Among the entries, find the lines with the string "agent" and report them.

== Segment start ==

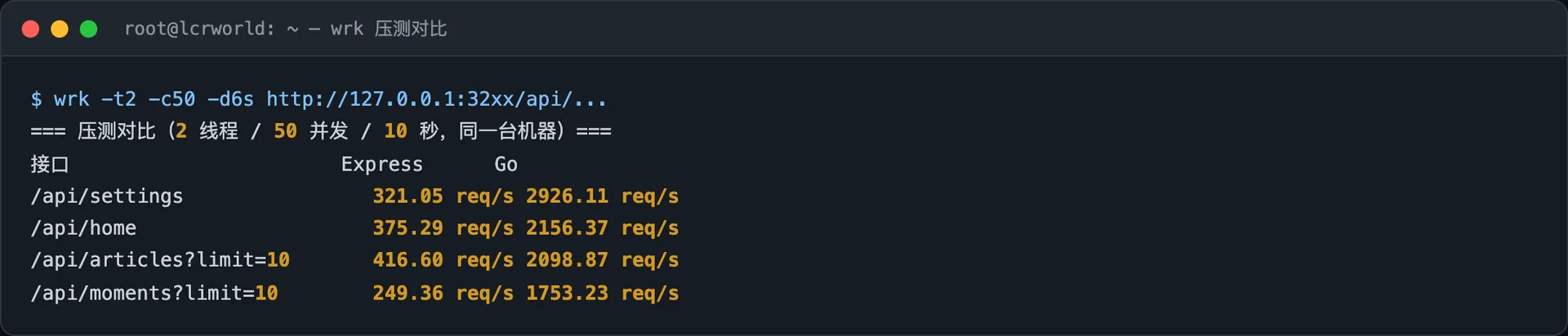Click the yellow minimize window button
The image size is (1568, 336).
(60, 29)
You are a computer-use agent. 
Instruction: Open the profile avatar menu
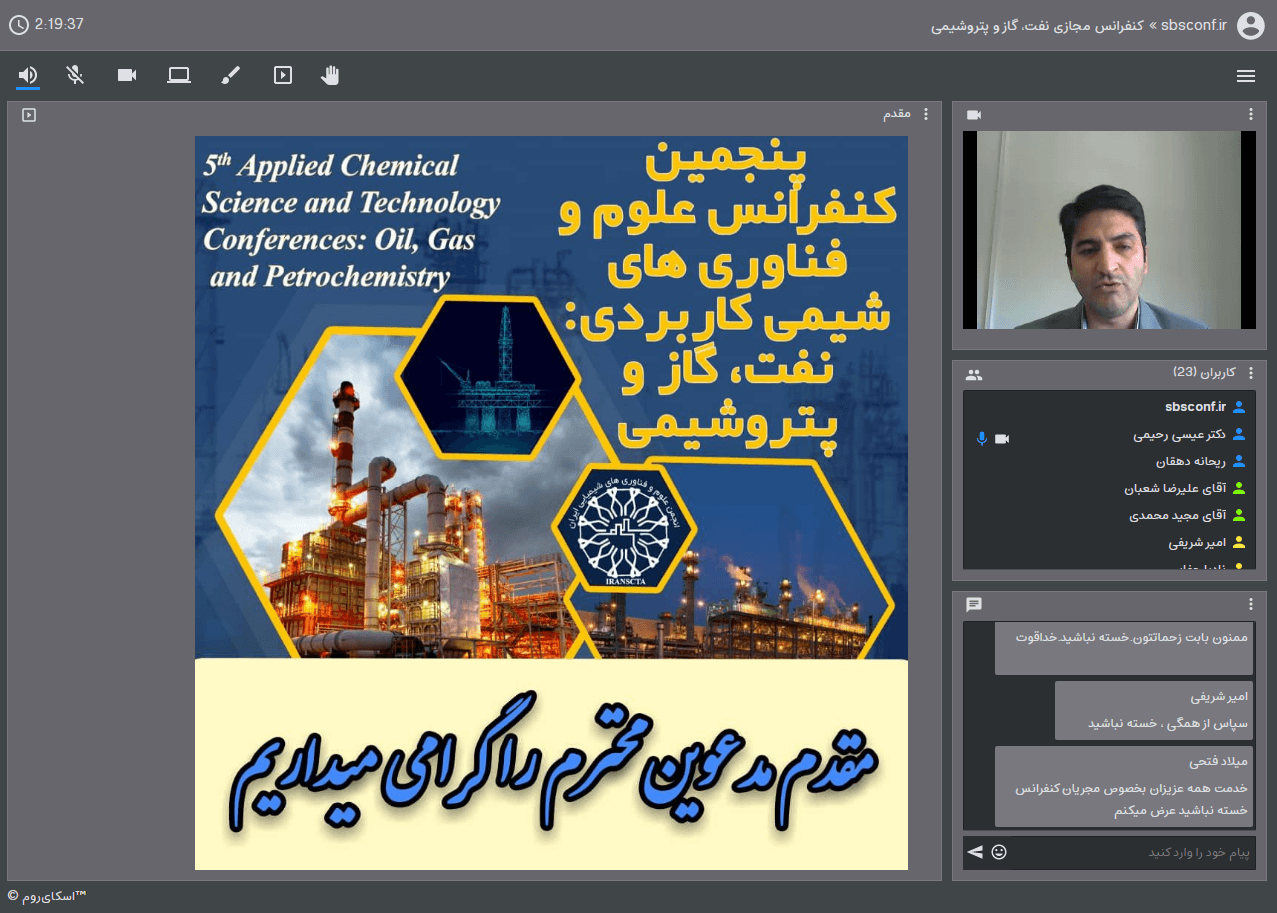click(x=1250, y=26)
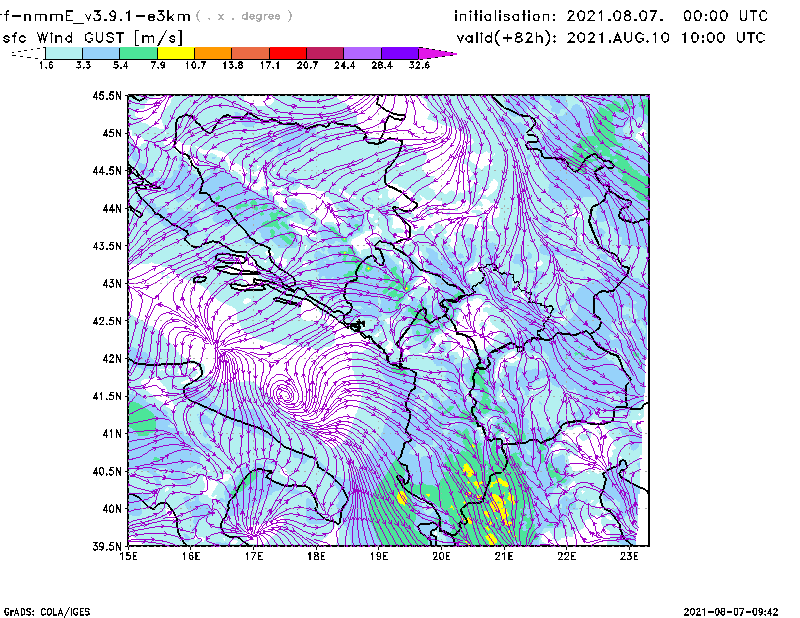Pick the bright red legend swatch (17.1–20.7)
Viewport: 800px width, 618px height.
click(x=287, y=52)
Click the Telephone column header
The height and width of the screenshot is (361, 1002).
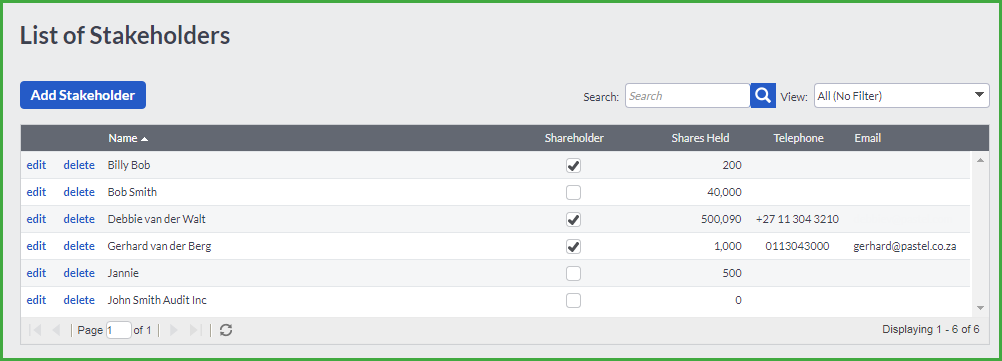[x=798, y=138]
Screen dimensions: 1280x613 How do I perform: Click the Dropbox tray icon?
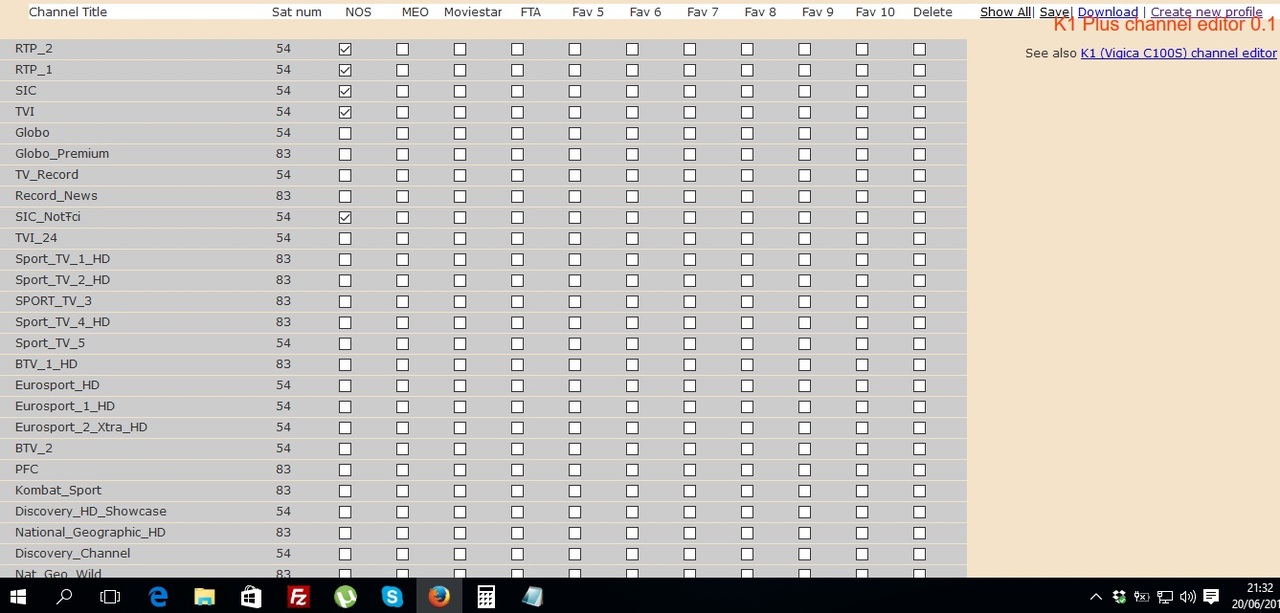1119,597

== Segment end ==
== Segment start ==

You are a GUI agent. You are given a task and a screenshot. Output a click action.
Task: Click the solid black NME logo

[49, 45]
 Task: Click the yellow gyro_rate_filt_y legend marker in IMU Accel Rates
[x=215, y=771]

== Segment end ==

WRITTEN SOLUTION |
You are a computer-use agent. 
You are a GUI agent. You are given a task and a screenshot. Output a click action.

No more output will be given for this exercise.